Session: Metrology for IC Manufacturing
Presenter: E.C. Houge, Lucent Technologies and University of Central Florida
Authors: E.C. Houge, Lucent Technologies and University of Central Florida
J.M. McIntosh, Bell Laboratories
J.E. Griffith, Bell Laboratories
L.A. Giannuzzi, University of Central Florida
J.B. Bindell, Lucent Technologies
Correspondent: Click to Email
Critical dimension metrology of integrated circuits has historically constituted only single parameter characterization of SEM intensity line profiles, which was intended to be representative of the overall linewidth. Due to the surjective nature of the intensity line profile, different morphological patterns can be represented by a single parameter thus causing the inability to delineate deviant morphologies. As the linewidths continue to decrease smaller variations begin to have significant impact in the overall morphology of the linewidth and the pattern transfer function.
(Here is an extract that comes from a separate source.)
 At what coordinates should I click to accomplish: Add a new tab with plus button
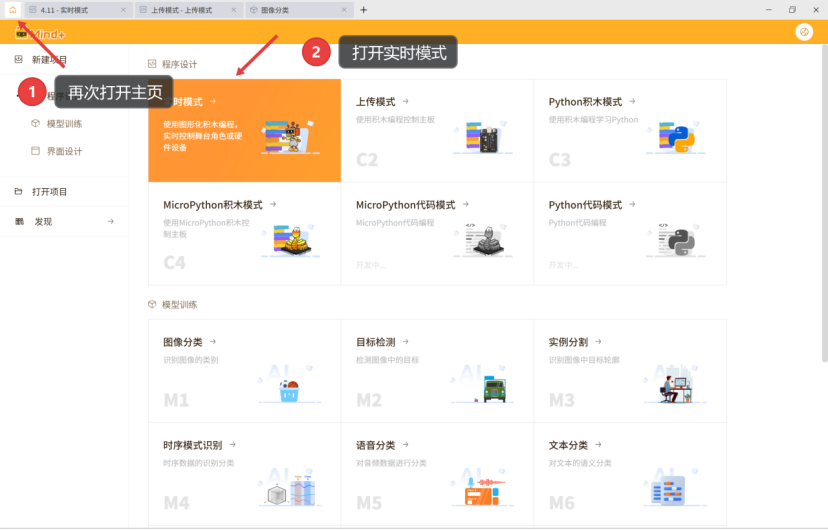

Three dimensional reconstruction metrology leverages the advantageous of two next generation inline metrology techniques, multiple parameter characterization and scanning probe microscopy, to create a new methodology of metrology. Multiple parameter characterization of scanning electron microscope intensity line profiles initially has shown promise of being able to distinguish deviations from nominal profiles in the characterization and evaluation against preset process margin templates stored in memory. Inline scanning probe microscopy presents the ability to do morphological shape evaluation by nondestructive cross sectioning of critical dimension features obtaining topographic z(x,y) mapping as a function of planar positioning of the scan system. Through the use of these two techniques along with transform reconstruction, a three dimensional topography of the sample surface can be reconstructed utilizing only two dimensional intensity and topographic mapping of the sample surface. Single parameter characterization is then replaced by the determination of Scale (nm), Shape Quality (A weighted polynomial of process margin template deviation, 0-1), and Deviation Bin (A descriptor for type of deviation, A-Z). This segregation of shape and scale along with the full characterization of the feature morphology presents the possibility for the feedback and feedforward use of metrology.